У меня не было карманных денег. Такова была воля Эдит. Она готова была за все платить, но не давала мне ни гроша наличными. Она обращалась со мной как с ребенком: «Когда у тебя заводятся деньги, ты делаешь глупости. Со мной тебе денег не нужно. Они у тебя не держатся». В этом была вся Эдит, которая вообще не знала, куда деваются деньги. И та же Эдит, абсолютно не способная экономить, делала взносы на мое имя в сберегательную кассу.
Мне не на что было даже купить газету или сигареты, выпить в баре вина. Марсель жалел меня и подкидывал кое-что. Понемногу, но часто. Он изобрел способ: «Момона, у тебя есть сигареты?» И в зависимости от ответа, доставал бумажник.
По счастливому совпадению, в то время, когда у Сердана в Нью-Йорке должен был состояться матч, Эдит предложили контракт в «Версале» за семь тысяч долларов в неделю. Из-за тренировок Марселю пришлось уехать раньше. Эдит с радостью поехала бы с ним, но Люсьен Рупп воспротивился: «Без глупостей. Вам нельзя приезжать вместе. Газеты поднимут шум, и спортивные круги будут недовольны».
Луи Барье был того же мнения: «Это вам повредит. Американцы знают, что Марсель женат, и не на вас. У вас может быть роман, над которым проливают слезы машинистки в небоскребах, но вы не должны приезжать вместе, как официальная пара»..
«Ладно», — сказала Эдит. И в тот же вечер поручила мне сопровождать Марселя. Я должна была о нем заботиться.
— Момона, я тебе его доверяю, смотри за ним. Он ничего не умеет. Этот страшный боксер — настоящий ребенок…
— Послушай, Эдит, но я же ездил один.
— Позволь мне судить. Кто разложит твои рубашки, твои носки, развесит в шкафу твои костюмы? Я не хочу, чтобы к ним прикасались чужие женщины, даже горничные.
Я уехала с Марселем, помогла ему устроиться в гостинице и вернулась в Париж за Эдит.
Разумеется, когда три дня спустя мы прилетели в Нью-Йорк, Люсьен Рупп взял ее за горло.
— Эдит, я рассчитываю на вас. Для Марселя этот матч — вопрос жизни. Он не должен потерпеть поражения.
— Никто не знает, что я здесь. Мой контракт начинается через десять дней. Я приехала ради Марселя, и я его увижу.

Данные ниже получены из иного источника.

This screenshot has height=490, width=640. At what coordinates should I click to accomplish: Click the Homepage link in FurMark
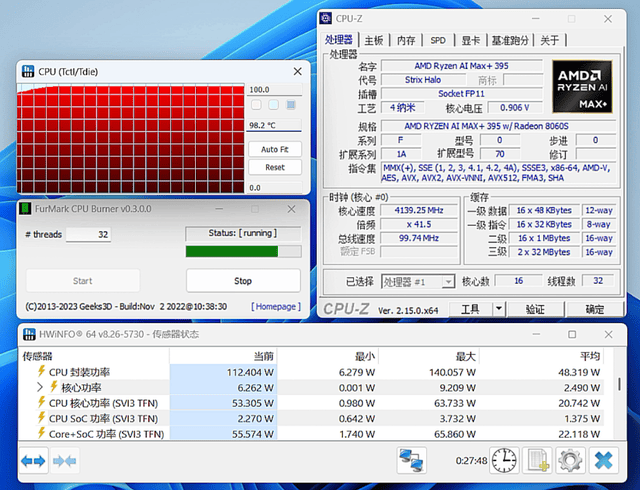pos(274,306)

— Не сердитесь. Я кое-что придумал.
— Так бы сразу и говорили!
— Вот. Марсель тренируется в спортивном лагере Лок-Шелдрейк, в ста шестидесяти километрах от Нью-Йорка. По приезде он остановился в отеле «Эванс»; я нашел неподалеку маленький семейный пансион для вас.
— Почему мы не можем жить в том же отеле?
— Эдит, вы же знаете Америку. Если мужчина и женщина не женаты, они не могут жить в одной комнате. Вы этим погубите карьеру Марселя! А так вы проведете два дня вместе в этом пансионе, а затем вернетесь в Нью-Йорк и будете там спокойно ждать его возвращения.
— Если все так заранее условлено, — сказала Эдит с притворным видом, — я согласна.
Мы стартовали, как на автомобильных гонках. Нельзя было медлить, чтобы не узнали о приезде Эдит.
А потом началась совершенно фантастическая история.
В словах Люсьена: «Я организовал то, я устроил это» — не было ни капли правды. Обо всем распорядился Марсель, и первой его заботой было найти для нас пансион поблизости от своего отеля. Люсьен должен был быть между нами связным.
Люсьен отвез нас в пансион, где для всех мы были сестрами, путешествующими по Америке. Мы раскладывали свои вещи, когда прозвонил колокольчик к ужину, и мы быстро спустились. Впервые, вероятно, Эдит пришла к столу вовремя. Ее здесь все интересовало, она ведь никогда не бывала в подобных местах. Я, впрочем, тоже. Мы жили или в развалюхах или во дворцах, но это были гостиницы, а не пансионы. За столом нас представили: никто никого не знал, обстановка была скованной.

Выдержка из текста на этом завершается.